- _About this task_: Repeat the data that follows exactly, starting at the line with "The height and" and ending at the line with "the search icon", and leave out every picture.

- _Material supplied_:
========
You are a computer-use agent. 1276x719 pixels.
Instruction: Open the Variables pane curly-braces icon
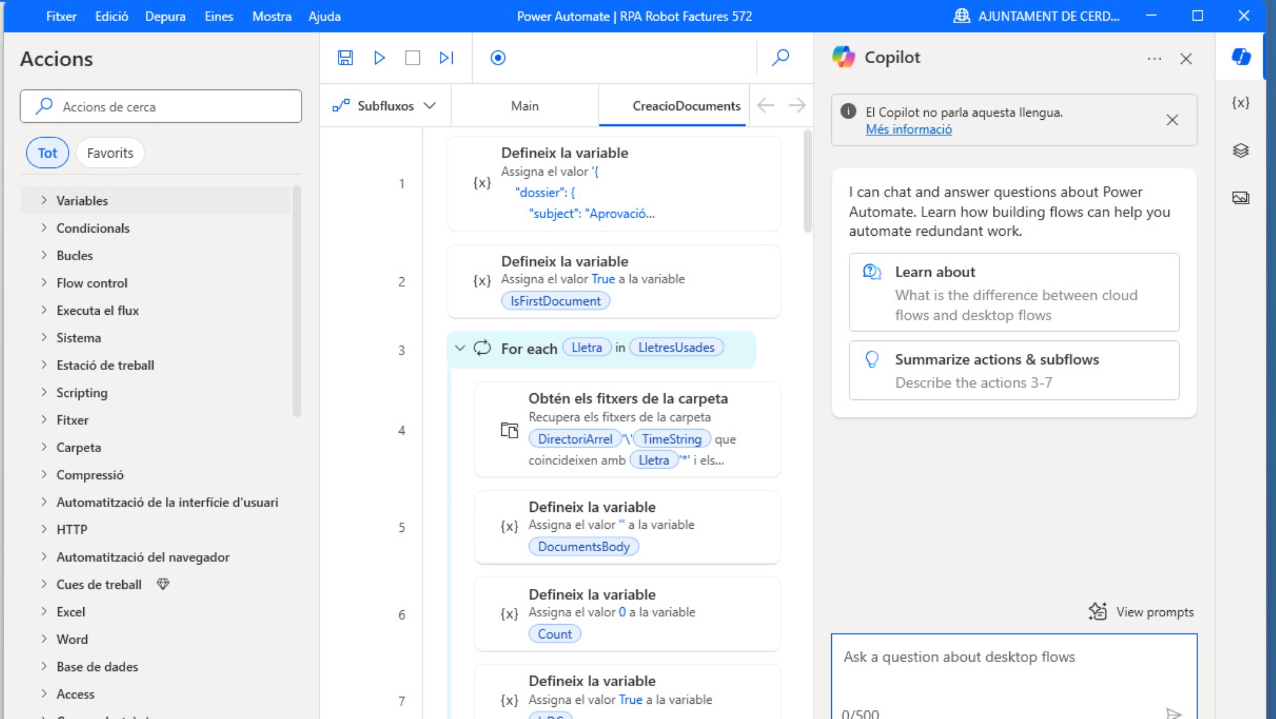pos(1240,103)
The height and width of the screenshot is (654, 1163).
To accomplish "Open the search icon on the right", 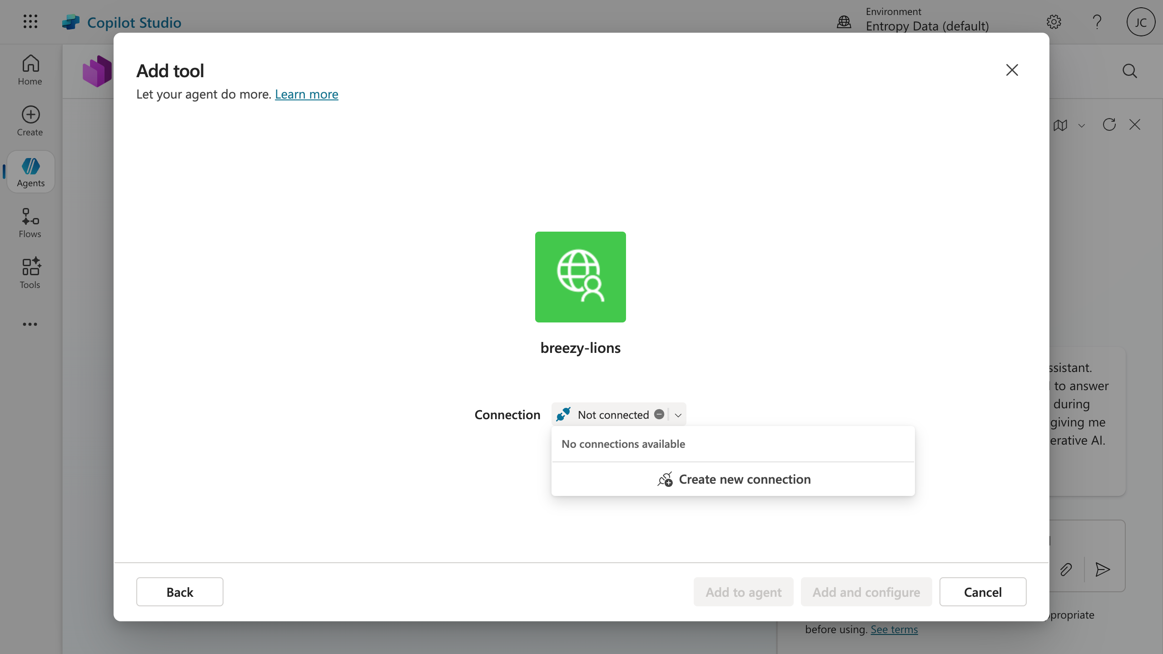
========
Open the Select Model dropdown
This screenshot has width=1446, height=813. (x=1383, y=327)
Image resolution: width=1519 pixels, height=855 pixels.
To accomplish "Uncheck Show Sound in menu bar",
========
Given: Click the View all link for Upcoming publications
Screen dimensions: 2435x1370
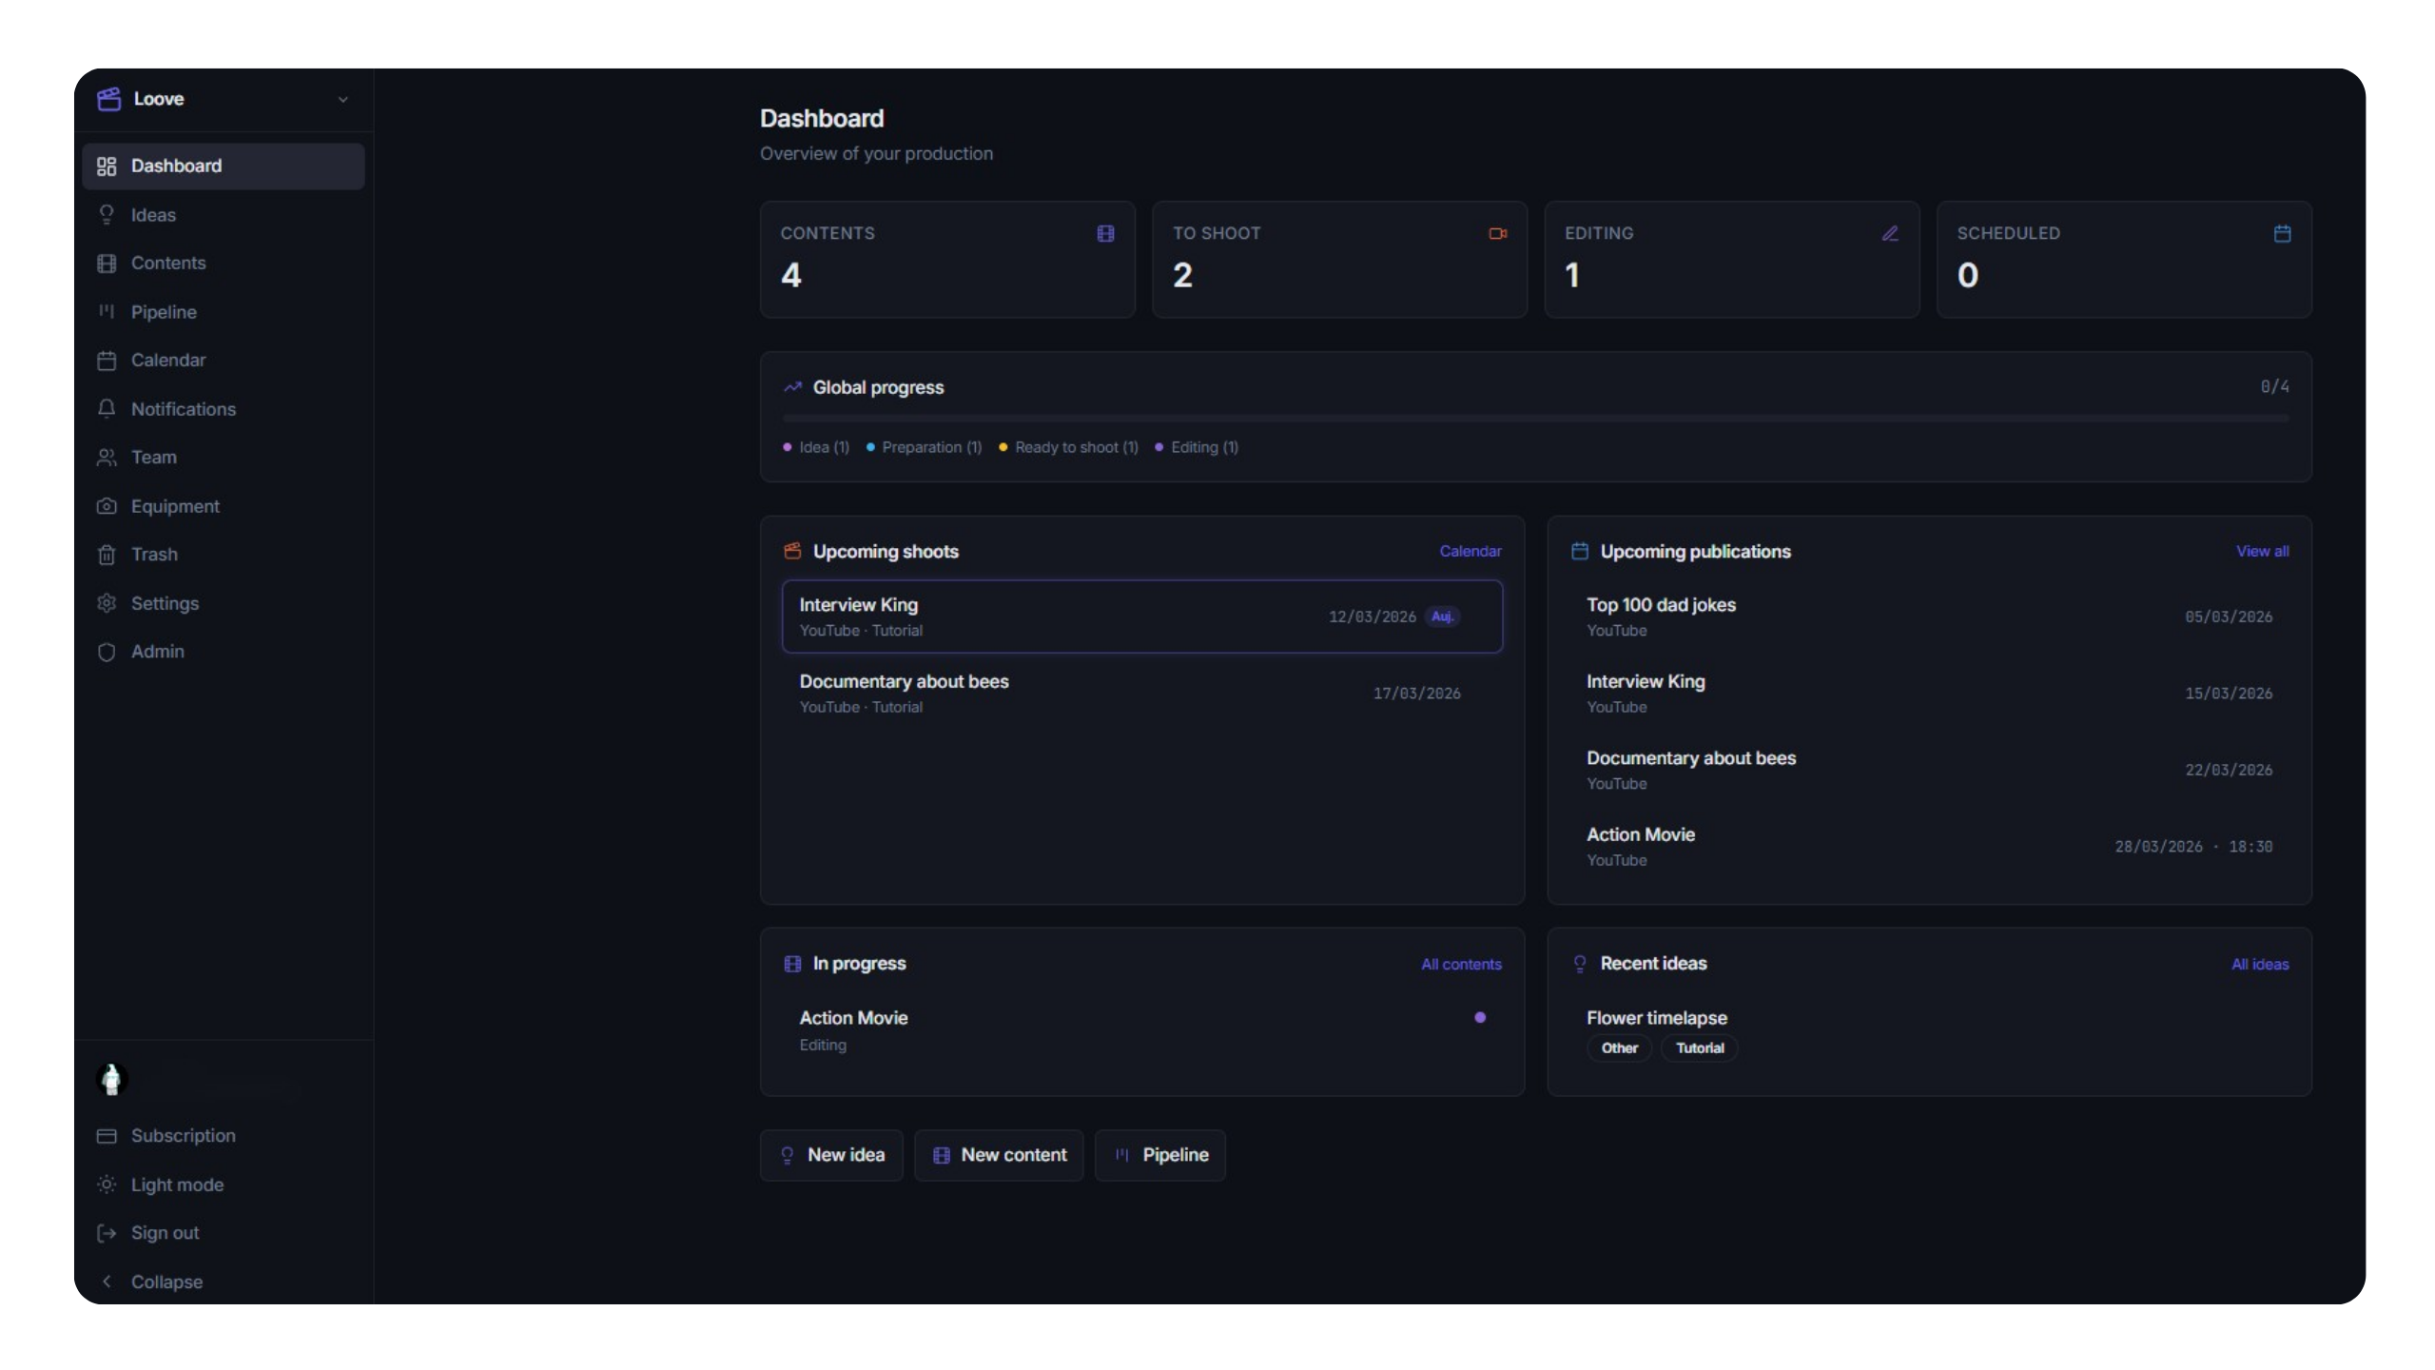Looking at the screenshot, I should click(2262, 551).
========
- _Solution to the problem_:
The height and width of the screenshot is (654, 1163).
To accomplish "Open the search icon on the right", 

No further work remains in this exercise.